Holly’s rebuttal to The FAX reveals the nature of classic “Gonzo” writing by Hunter; the facts are often either exaggerated or wrong in a way that serves the truth quite well. As Frank Mankiewicz observes in Breakfast with Hunter about Hunter’s book Fear and Loathing on the Campaign Trail 1972, “It was the least factual, and most accurate account of the campaign.”
Michael Thomas showed up in Woody Creek in June 2001 to meet with Hunter and talk about the script. I assume he must have been paid by then. Hunter and he got along famously, even though I feared for Thomas’ safety when he declared that the movie should be a “comedy.” The memory of the horrible scene recorded in Breakfast with Hunter when Alex Cox and Tod Davies came to see Hunter about their script of Fear and Loathing in Las Vegas hung over this script meeting four years later. To my surprise, Hunter agreed whole-heartedly that the movie should be a comedy.

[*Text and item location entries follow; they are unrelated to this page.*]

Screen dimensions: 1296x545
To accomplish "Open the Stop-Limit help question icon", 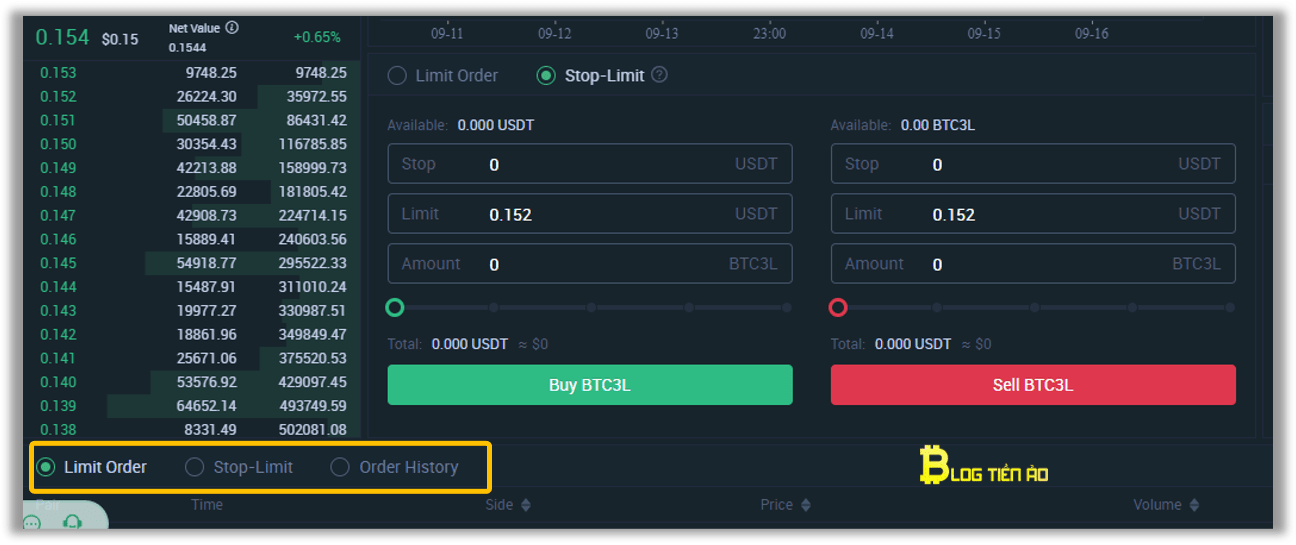I will pyautogui.click(x=659, y=75).
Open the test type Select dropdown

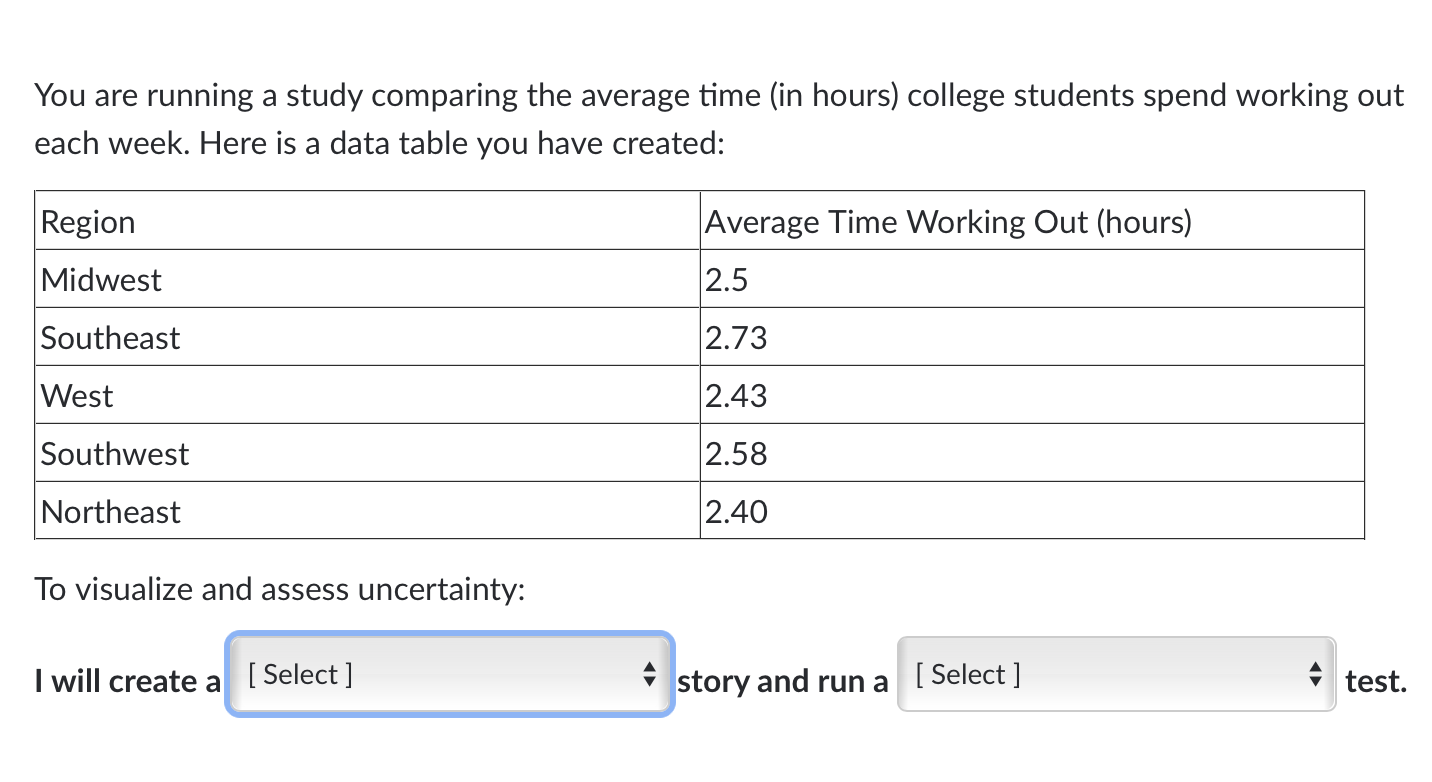(1116, 674)
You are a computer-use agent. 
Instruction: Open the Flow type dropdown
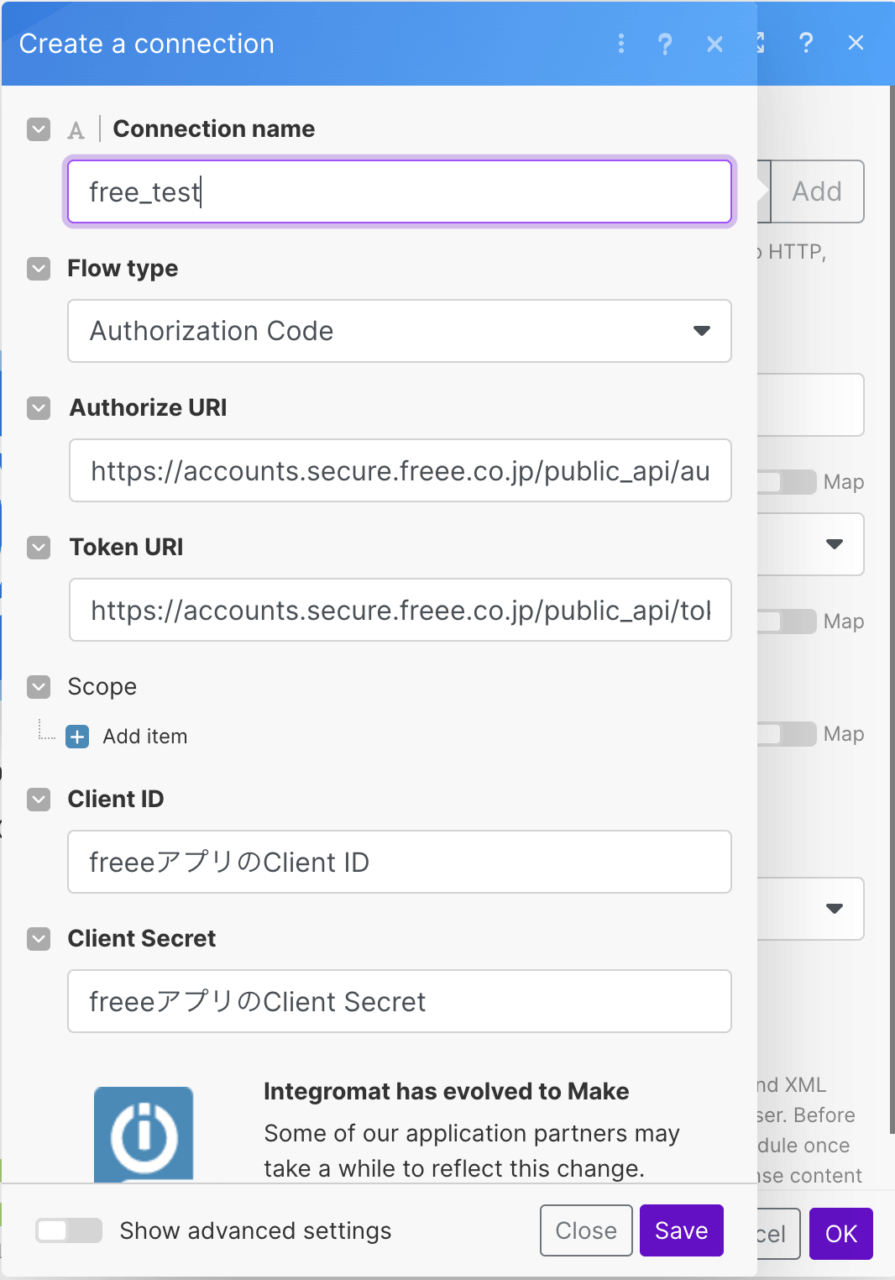(x=399, y=331)
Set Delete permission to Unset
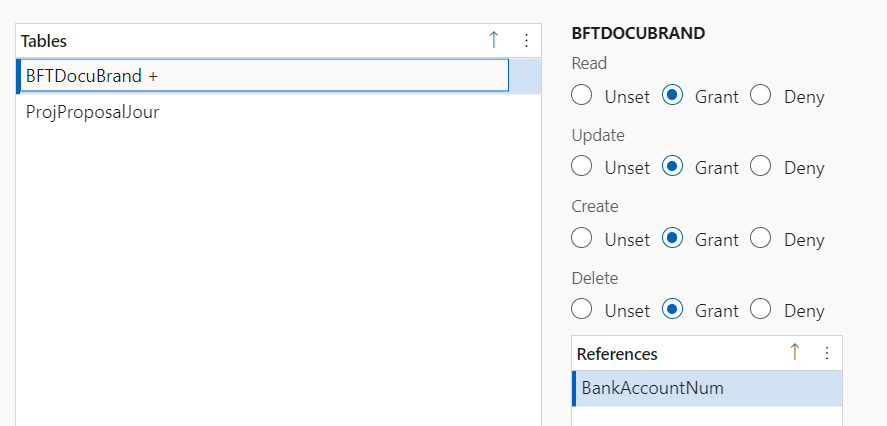Screen dimensions: 887x426 click(582, 309)
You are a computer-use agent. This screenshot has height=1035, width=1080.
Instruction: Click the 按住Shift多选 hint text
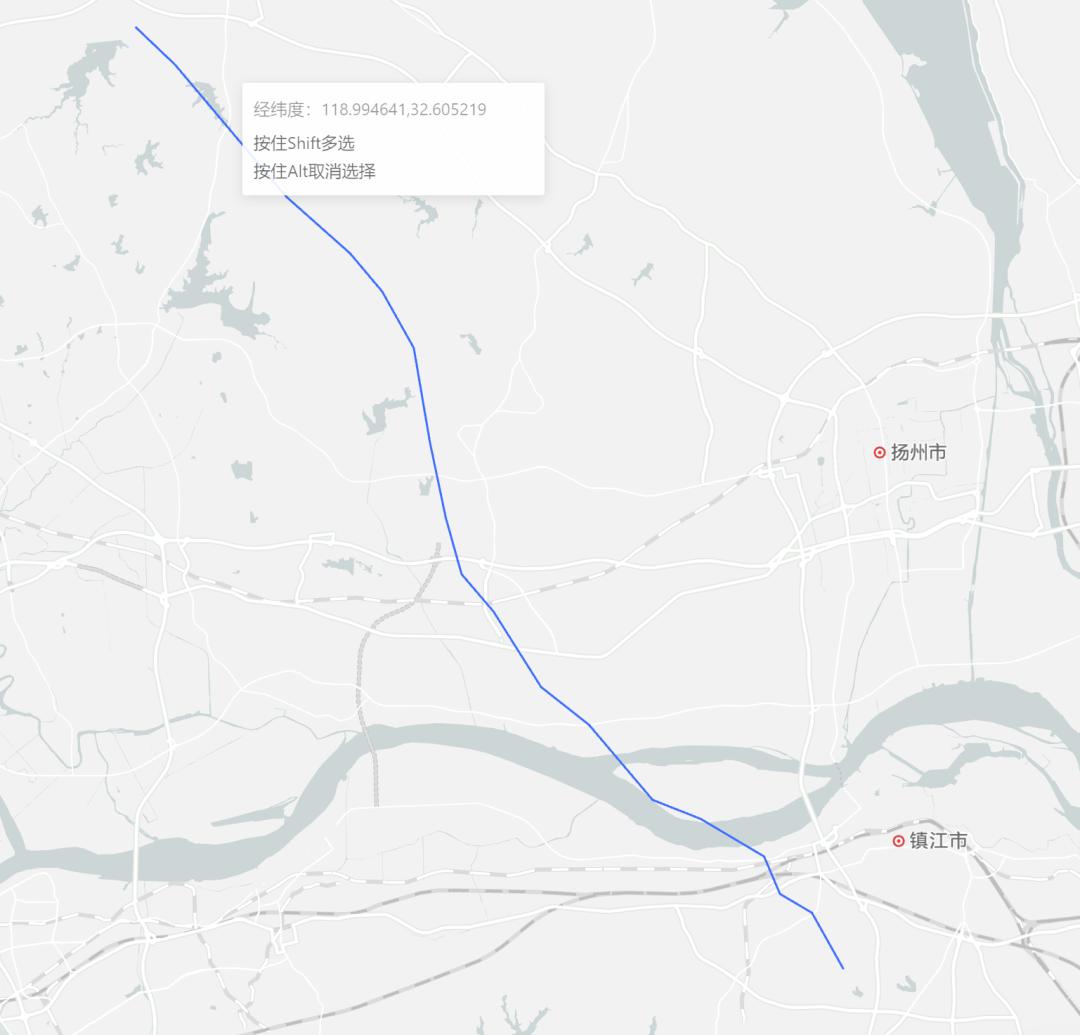(304, 143)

Ironically, a week after Michael Thomas met with Hunter, the Hollywood Reporter front page declared, “Shooting Gallery Running Low on Firepower” and noted that the company’s financial situation had “deteriorated substantially.” In short order, The Shooting Gallery went out of business, and development of The Rum Diary slowed to a creep.
Now, ten years later writer/director Bruce Robinson is releasing his take on The Rum Diary and damn if it’s not one hell of a HILARIOUS COMEDY.